The CMIP6/PMIP4 simulations have a large grid size of 200×200 km, thus 400 km² with the exact same climate conditions. This poses considerable challenges for research on the regional climate in areas of complex topography, such as mountainous or coastal regions. Additionally, it complicates comparison with proxy data, which often has limited spatial coverage and representation. Moreover, integrating these outputs into impact studies becomes even more challenging (e.g. Phipps et al., 2013; Xoplaki et al., 2018). To address the limitations of coarse ESM simulations for regional climate analysis, researchers apply statistical and/or dynamical downscaling techniques. Dynamical downscaling employs high-resolution models to capture regional features, while statistical downscaling leverages relationships between large-scale variables to enhance spatial resolution. The PALEOLINK working group of the PAGES (Past Global Changes; https://www.pastglobalchanges.org, last access: 21 February 2025) network has identified both approaches as scientific goals (Gómez-Navarro et al., 2019). Ludwig et al. (2019); Gómez-Navarro et al. (2015a, b, 2019) demonstrate that regional climate simulations obtained through dynamical downscaling can enhance the comparability between climate model output and paleo climatic evidence at the regional scale. Furthermore, Armstrong et al. (2019) found improved climatology of regional climate simulations compared to global climate simulations in the Northern Hemisphere for the millennium preceding the industrial era (past1000), the mid-Holocene around 6000 years ago (midHolocene) and the Last Glacial Maximum around 21 000 years ago (lgm). High-resolution RCM simulations offer detailed insights into general and regional atmospheric circulation patterns (Cortina-Guerra et al., 2021). Such simulations have been used to investigate the interaction between different regional climates and other spheres (e.g. Ludwig et al., 2017, 2018, 2021; Ludwig and Hochman, 2022; Russo et al., 2024; Schaffernicht et al., 2020; Velasquez et al., 2021, 2022) during the lgm with the Weather Research and Forecasting Model (WRF). Additionally, RCMs assist in interpreting proxy data, as illustrated by Pinto and Ludwig (2020). RCM simulations also facilitate consistency analysis of gridded reconstructions, demonstrated by Gómez-Navarro et al. (2015a, b).

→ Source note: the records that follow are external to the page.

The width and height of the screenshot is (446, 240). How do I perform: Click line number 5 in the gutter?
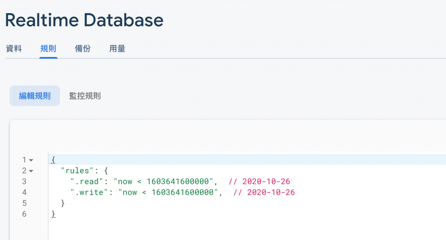click(x=24, y=203)
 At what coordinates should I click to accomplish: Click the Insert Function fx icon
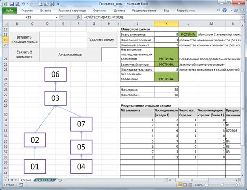(79, 17)
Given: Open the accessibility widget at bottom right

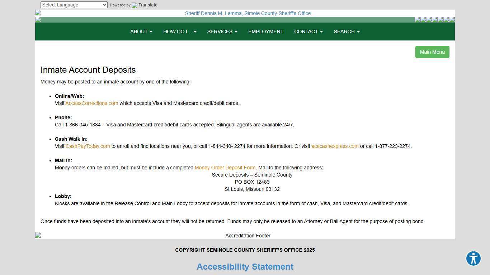Looking at the screenshot, I should click(x=473, y=258).
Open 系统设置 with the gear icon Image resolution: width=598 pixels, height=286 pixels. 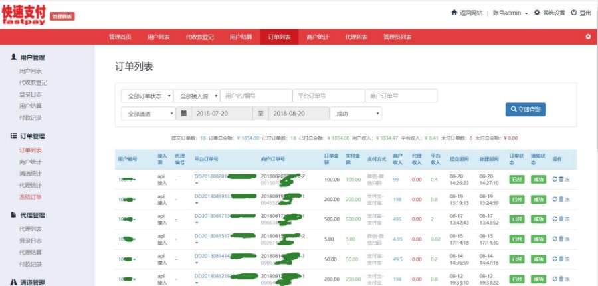coord(549,13)
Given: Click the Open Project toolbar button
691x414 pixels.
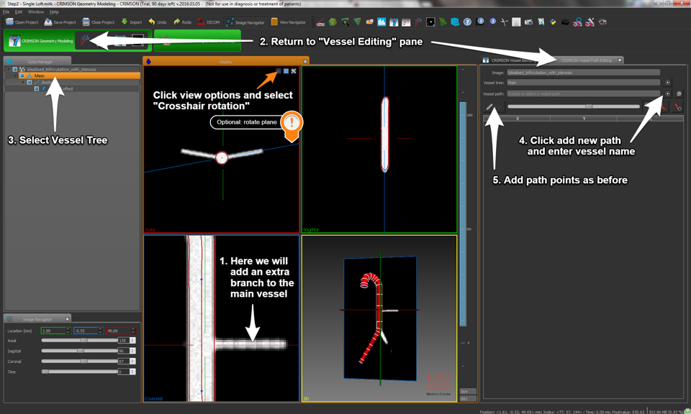Looking at the screenshot, I should (x=22, y=22).
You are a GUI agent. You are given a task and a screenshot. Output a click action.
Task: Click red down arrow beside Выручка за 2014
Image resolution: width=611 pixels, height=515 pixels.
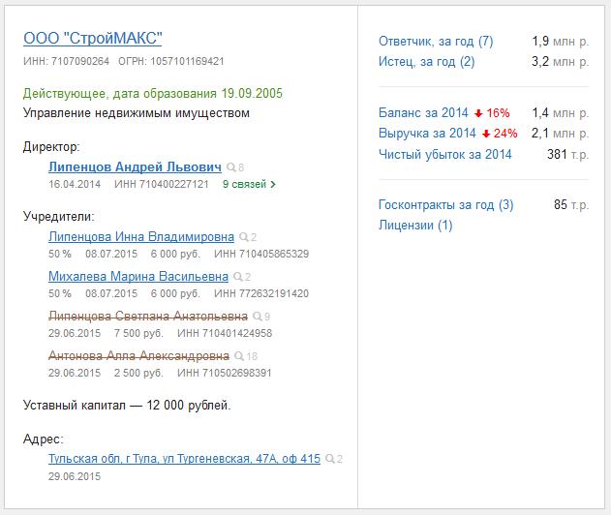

The low-resolution ESM used to drive the RCM, significantly impacts the high-resolution simulations. To mitigate this influence, external climate forcings from the ESM can be implemented directly in the RCM. This approach enables a more direct effect of the forcings on the RCM simulation, reducing dependence on the ESM and enhancing understanding of their effects on the regional climate (Prömmel et al., 2013). The relevance of various external climate forcings for climate variability depends on the period under consideration. The forcings that are important over the last 2500 years are the same as in the CMIP6/PMIP4 past1000 experiments, which are the orbital, solar, volcanic, greenhouse gas and land-use changes (Jungclaus et al., 2017). Those forcings have not yet been explicitly implemented in standard regional climate models. Here, we implemented them in the COSMO-CLM model (Rockel et al., 2008). This method leads to the creation of a novel, detailed paleo-regional climate model (paleo-RCM). To investigate the effects of various climate forcings, a set of decade-long sensitivity experiments is conducted. Simulations are performed with individual forcings applied separately, as well as with combined forcings, and compared to a reference simulation calibrated to present-day conditions. This approach enables the evaluation of the relative contributions of external forcings and internal variability to observed changes (Otto-Bliesner et al., 2016). The RCM is driven by the fully forced PMIP-conform MPI-ESM-LR simulation to isolate the additional effect of implementing the forcings into the RCM. This study aims to assess whether incorporating external forcings into the RCM enhances the realism of regional-scale simulation output. To achieve this, differences between sensitivity experiments (using single and combined forcings), the MPI-ESM-LR, and the reference CCLM simulation are analyzed.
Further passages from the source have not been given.